Aulos Bioscience Begins Phase 2 Trial of AU-007 with Nivolumab for Melanoma

On April 14, 2025, Aulos Bioscience, based in Larkspur, CA, USA, announced the dosing of the first patient in a new Phase 2 expansion cohort aimed at evaluating a promising cancer treatment approach for melanoma patients. The trial involves a combination of AU-007, the anti-PD-1 antibody nivolumab, and low-dose, subcutaneous aldesleukin. This cohort is part of Aulos' broader Phase 1/2 clinical trial focusing on patients with unresectable locally advanced or metastatic cancer.

Earlier preliminary data presented at the Society for Immunotherapy of Cancer's 39th Annual Meeting indicated that AU-007 combined with low-dose aldesleukin exhibits clinical activity in melanoma patients, achieving durable objective responses. This positive outcome has propelled the progression of the trial to include nivolumab in the treatment regimen.

Aron Knickerbocker, the president and CEO of Aulos Bioscience, expressed enthusiasm for the commencement of this new Phase 2 cohort. He highlighted AU-007's unique mechanism and the encouraging data already obtained, suggesting that AU-007 has significant potential as an innovative immuno-oncology treatment across various cancer types. In addition to melanoma, the company has initiated a Phase 2 cohort targeting non-small cell lung cancer in combination with the anti-PD-L1 antibody avelumab.

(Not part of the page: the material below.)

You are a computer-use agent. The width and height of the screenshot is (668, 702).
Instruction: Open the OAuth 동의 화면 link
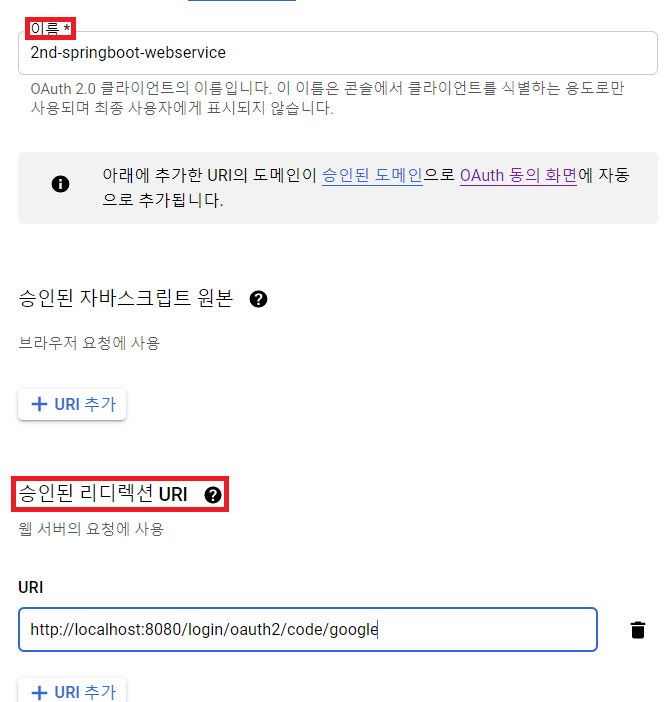(x=518, y=175)
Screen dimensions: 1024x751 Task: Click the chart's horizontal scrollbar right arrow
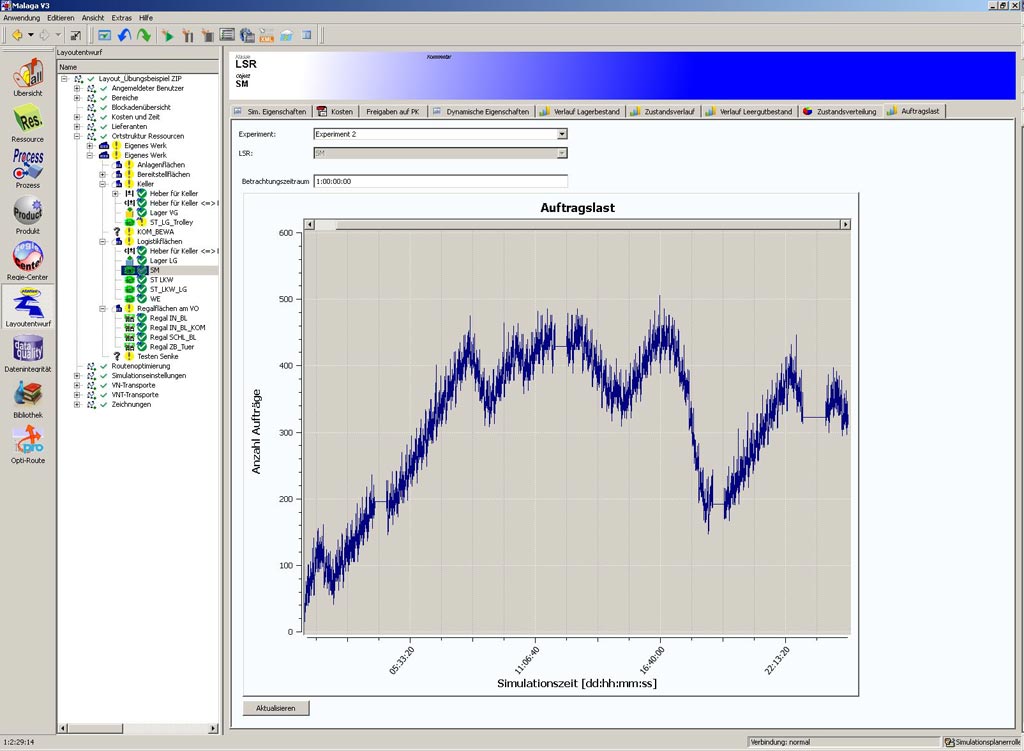pyautogui.click(x=845, y=224)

AU-007 distinguishes itself as the first human monoclonal antibody designed with the aid of artificial intelligence to enter human clinical trials. It operates by targeting interleukin-2 (IL-2) and binding specifically to the part of IL-2 that interacts with CD25. This prevents IL-2 from attaching to high-affinity IL-2 receptors found on regulatory T cells, vasculature, pulmonary tissue, and eosinophils. Instead, IL-2 is redirected to medium-affinity receptors on effector T cells and natural killer cells, which are essential for expanding and destroying tumor cells.

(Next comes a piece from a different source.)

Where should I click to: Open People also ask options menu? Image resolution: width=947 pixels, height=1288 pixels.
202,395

Aulos plans to present preliminary data from the Phase 2 cohort of AU-007, nivolumab, and low-dose aldesleukin as a second-line treatment for melanoma in the latter half of 2025. Furthermore, new data will be showcased at the American Association for Cancer Research Annual Meeting, focusing on AU-007 and low-dose aldesleukin without a checkpoint inhibitor for melanoma.

AU-007 is a human IgG1 monoclonal antibody, meticulously designed through artificial intelligence to target the CD25-binding portion of IL-2. This unique mechanism redirects IL-2 to bolster anti-tumor immune responses by preventing IL-2 from interacting with trimeric receptors on regulatory T cells, thus avoiding a negative feedback loop common in other IL-2 therapies. It also prevents IL-2 from binding to CD25-containing receptors on eosinophils, vascular, and pulmonary endothelium, potentially mitigating the side effects such as vascular leak syndrome and pulmonary edema associated with high-dose IL-2 treatments.

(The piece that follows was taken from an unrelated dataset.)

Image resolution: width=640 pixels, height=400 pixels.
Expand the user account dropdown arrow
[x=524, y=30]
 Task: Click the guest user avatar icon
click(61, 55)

Aulos Bioscience is committed to advancing cancer care through immune-activating antibody therapeutics, directing patients' immune systems to eradicate tumor cells. Founded by Biolojic Design and Apple Tree Partners, Aulos leverages state-of-the-art machine learning in conjunction with a profound understanding of the immune system. Its first clinical candidate, AU-007, is designed to enhance tumor destruction while minimizing the immunosuppression and side effects typically linked with the IL-2 pathway. The leadership team comprises pioneers in artificial intelligence, antibody development, and cancer immunotherapy.